A Study of Alice in Wonderland
(『不思議の国のアリス』研究)

62期 AII 類 T. N.

Introduction

 世界的に有名な『不思議の国のアリス』は、オックスフォード大学クライスト・チャーチ学寮の数学教授であったルイス・キャロル(本名はチャールズ・ラトウィッジ・ドジソン)がアリスたち三姉妹とともに川下りをしている際に即興で生まれた作品である。物語は、主人公のアリスが木の虚に飛び込んだウサギを追いかけて地下世界へと降りていく場面から始まる。アリスはその世界をさまよっていくうちに様々な不思議の国の住人と出会う。そこでは、地上世界の規則や法則・秩序がことごとく無効化され、アリスはその世界を支配するノンセンス(non-sense)にもてあそばれていく。この論文では作品に現れたnonsenseに焦点を当てて考察した。

Chapter I Wonders in Alice in Wonderland

 アリスが冒険をする不思議な地下世界(Wonderland)では、地上のあらゆる法則や規範などが無効化される。地上の世界は19世紀ヴィクトリア朝時代の厳格な雰囲気が漂う世界、道徳・規律・規範などが厳しく支配する世界であるが、作者キャロルはその地上世界の法則を転覆させ、そのような力が及ぶことのない地下世界を作り出す。アリスが地下世界へと入って行くということは、ノンセンスと混沌の世界へ入って行くことを意味する。この世界では、地上世界に存在する規則や道徳が破壊され、さらには時間や言語、身体の規則までもが解体ないし変容していく。その代わりに、この世界を支配する隠れた原理としてノンセンスが現れる。

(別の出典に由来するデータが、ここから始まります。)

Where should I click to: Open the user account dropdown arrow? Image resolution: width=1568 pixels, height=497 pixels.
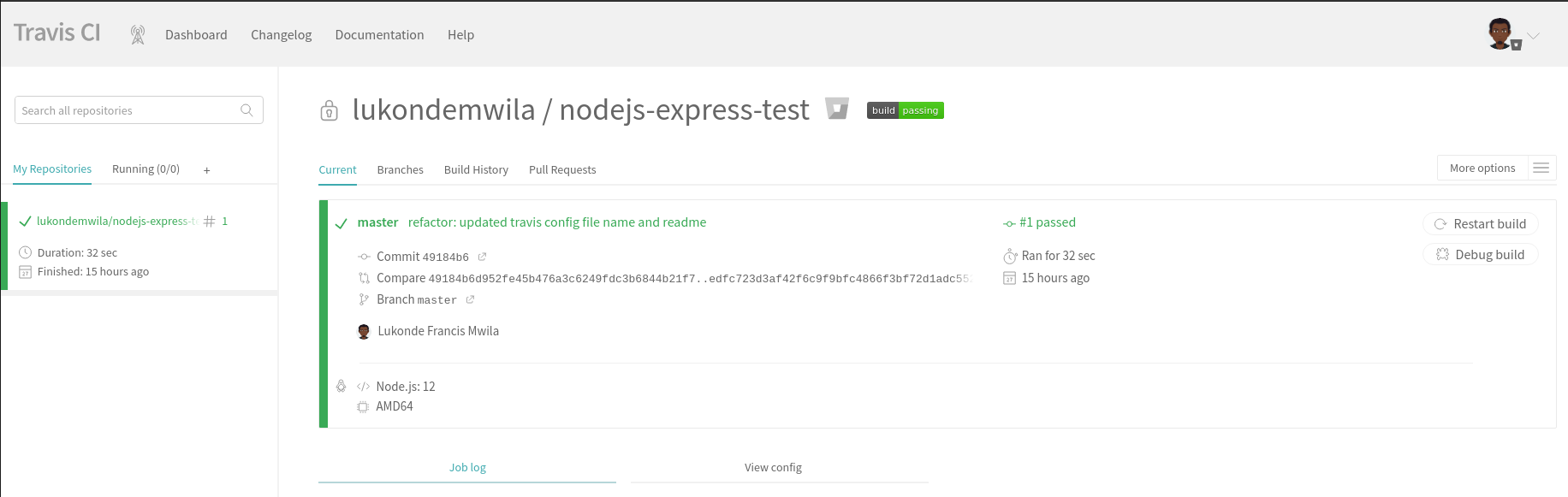(x=1533, y=36)
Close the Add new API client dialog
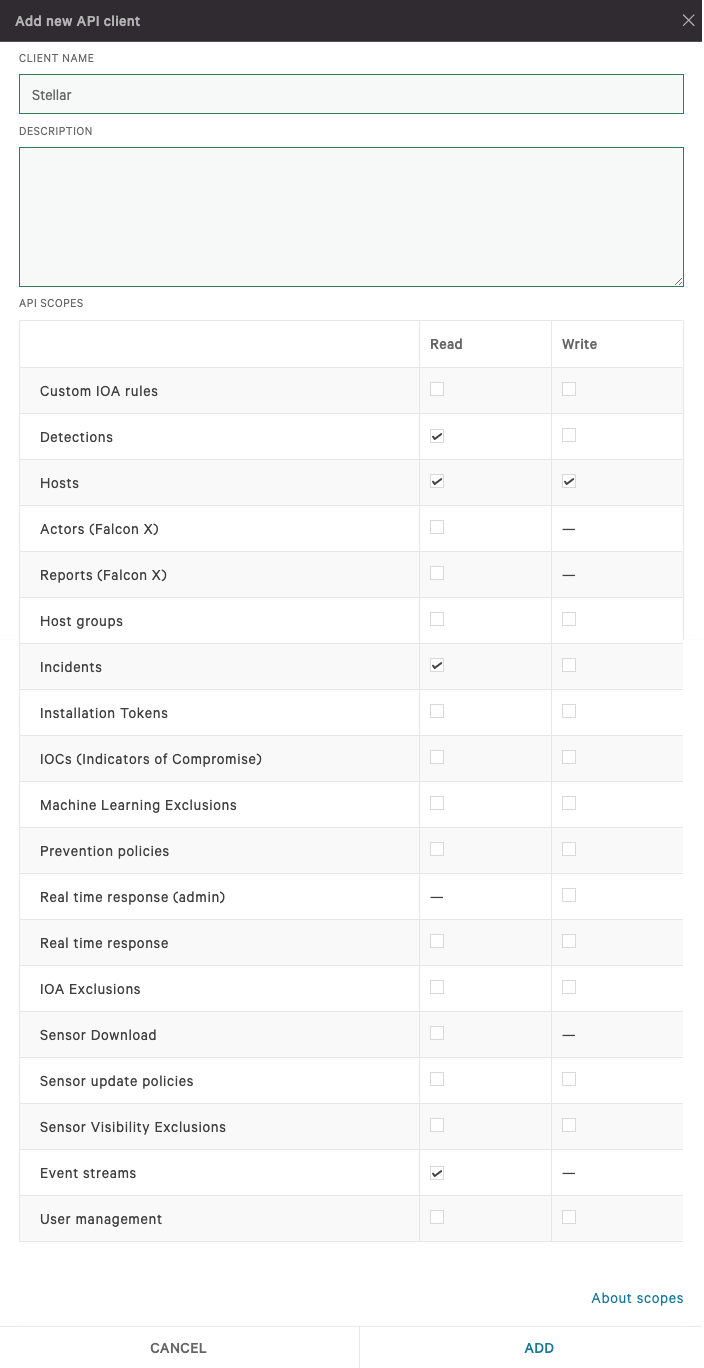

Chapter II Appearance of Nonsense

 ここでは、地下世界に現れるノンセンスを「言語の解体」、「時間の無化」、「アリスの身体変容」という3点に絞り考察を試みた。
 地下世界に迷い込んだアリスは言葉の「意味」と「音」を結びつけることが次第にできなくなっていく。彼女の頭の中では意味と音が分裂してしまうのだ。その結果、アリスは似ている単語は同じような意味を持っていると理解するようになる。また、アリスの使う英語は文法という法則がくずれていき、様々なおかしな間違いを犯す。アリスが放り込まれた世界は、世界を組み立てている言葉というものが解体していく世界なのである。
 地下世界では、時間の概念も壊れていく。これに関しては、アリスの参加する不思議なゲームが考察の対象になる。アリスはコーカス・レース、クローケーというゲームに参加するが、どちらのゲームも勝敗の規則が存在しない。だれが勝者でだれが敗者が決定できず、結果的に地上世界を特徴付けている優勝劣敗の法則が無効化される。ルールは時間と結びつくものであり、壊されていく時間が同時に法則の破壊につながっている。
 最後に、アリスの身体の変容に焦点を当て、アリスの身体感覚の不安定さを通してアイデンティティ喪失の主題について考察する。地下世界でアリスは、何かを食べたり飲んだりすることで、彼女の身体はその大きさを変えていく。変化を重ねるごとに、彼女の身体の意識は徐々に不安定なものになっていき、その結果、アリスは自分が誰なのかわからなくなる。自分の身体が他者の身体のように思えてくる。このような身体意識の希薄さは、彼女のアイデンティティの喪失につながっていく。

Conclusion

 ルイス・キャロルは、いわば地上世界を支配する力が及ばない自分だけの理想郷的な地下世界を作り出し、規則や道徳などをそこで破壊していく。その代わりにノンセンスが隠れた原理として出現する。この作品は、不思議の世界で様々な冒険に遭遇するアリスを通して、作者ルイス・キャロルの無意識的な次元に潜む願望や欲望、あるいは不安などが表象された作品なのである。